The song 1952 Vincent Black Lightning was written by British singer/songwriter Richard Thompson, whom it would be fair to describe as a music industry outsider. It was a surprise, therefore, to hear a number of Del McCoury’s loyal fans calling for him to sing the song when Del asked the Sunday Merlefest crowd for requests. I was unaware that he had recorded the song back in 2001 and that it had become a favourite at his live appearances since then. I liked that the location of the song was changed so easily by substituting Box Hill for Knoxville.
Sunday was another gloriously sunny day in North Carolina and we had made it to the festival gates even before they opened, with our instruments in hand. Once again, we wanted to jam for a while before the picking place got too busy and we achieved that goal. If anything, we were a little too early and we were there before the designated jam leaders showed up. Merlefest appoints local players from Wilkesboro to take the lead in these on-site jams and support anyone who comes along to play, which is a really nice touch for nervous pickers like us. We spent only a little while here before checking the instruments and going to listen to some professionals.
Doc Watson, the festival’s founder, described the target genre of music as Traditional Plus. We were definitely on the plus side of traditional for our first act of the day when we listened to Roy Bookbinder and guests play some Sunday morning blues. It was after Roy that we went to hear Del McCoury play.
Del was, undoubtedly, one of the highlights of the weekend. He played as a Blue Grass Boy with Bill Monroe back in 1963 and today was his 80th birthday. For an octogenarian, he played a mean guitar and still had an amazing voice. Also, the band use a single vocal microphone to sing three part harmonies. This means you get the theatricality of the traditional bluegrass instrument players stepping in and out of mic range in a miracle of choreography that is a joy to watch.
There wasn’t much that could follow that, so we went and watched Wayne Henderson and friends, including young Presley Barker again, pick some great traditional tunes. Before finally saying goodbye to Merlefest for the last time and heading back to the hotel, we stopped by the sand sculpture that had been a work in progress most of the weekend and was now finally complete.
We had watched this evolve out of a huge pile of sand as the weekend wore on. A very impressive piece of impermanent art.
We had been delighted to discover that the hotel had HBO so we were able to watch Game of Thrones on Sunday night. Avoiding long distance spoilers is important at the moment so we are compelled to watch each episode as quickly as we can.
Monday we will be moving on to Cherokee, NC.
3 thoughts on “They don’t have a soul like a Vincent ’52”

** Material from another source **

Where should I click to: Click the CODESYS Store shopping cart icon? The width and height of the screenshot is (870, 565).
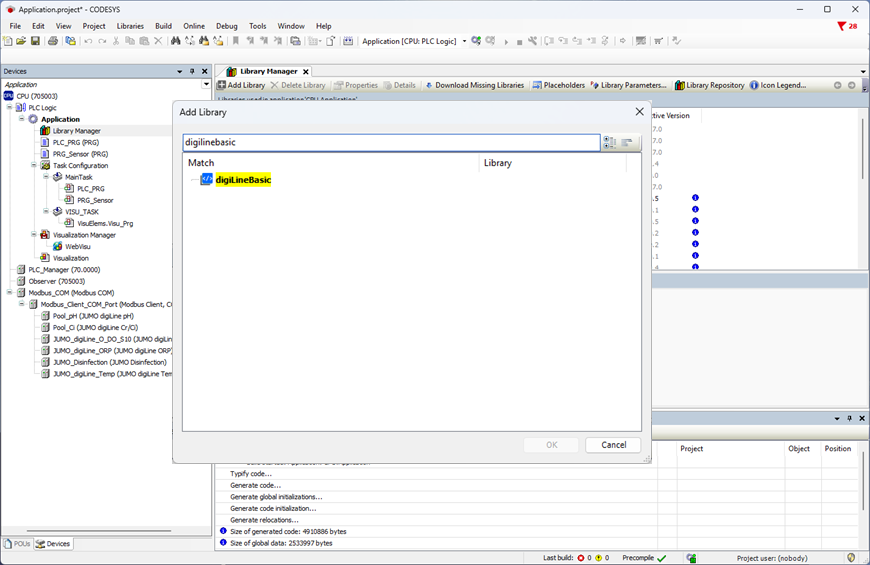(659, 41)
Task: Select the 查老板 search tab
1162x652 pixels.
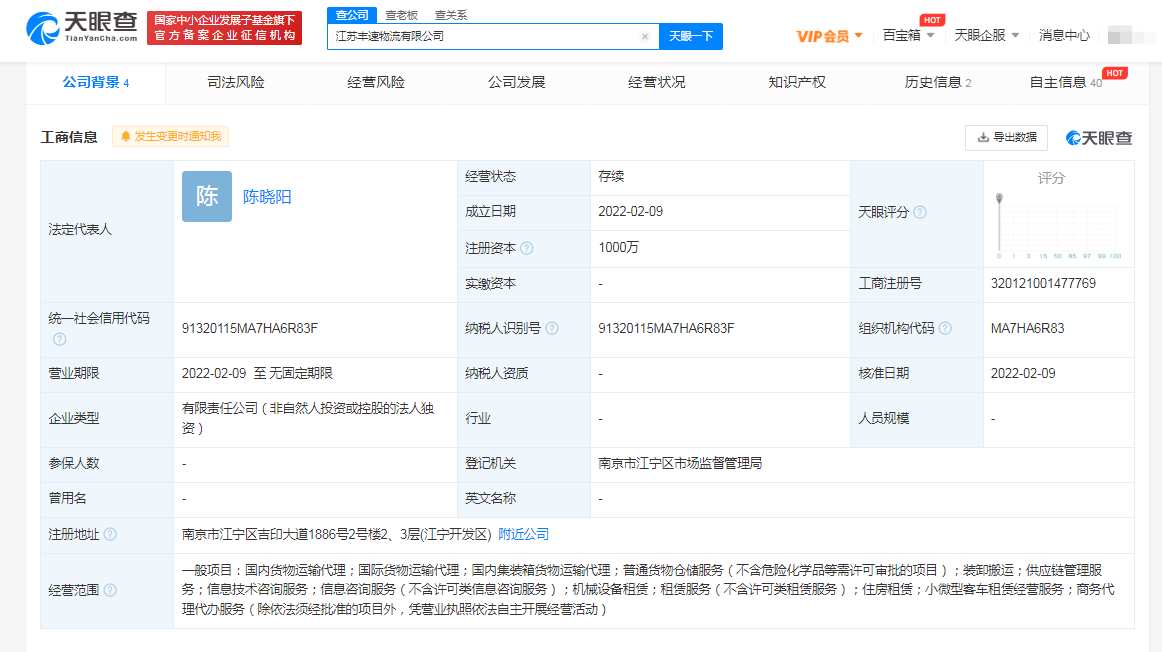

Brian, it was so nice to meet you and Ishbel at the morning after! MerleFest was a glorious event indeed and there was so much to take in—our favorites were Mark and Maggie O’Connor (we are huge fans from way back—I saw Mark at his last MerleFest appearance 15 years ago), also and our new favorite Shane Hennessy from Dublin. Amazing Tommy Emmanuel-style guitar plus! You and Ishbel are an inspiration to us, making the most of your “World after Work”. We are getting closer to that day, and have our sights on a visit to Scotland and the British Isles -with guitar and fiddle in tow. Maybe we can meet up! In the meantime we’ll enjoy your trip! Wish we could have heard Del’s rendition of 1953 Vincent Black Lightning. We trekked to Franklin, Tennessee two years ago to hear Richard Thompson in solo concert—just Richard and his guitar. Love that song!
1952–my bad. Although I’m partial to 1953–my year!
Mary, it was great meeting you and Danny as well. I’m glad you found the blog and if you do come over to the UK, be sure to let us know!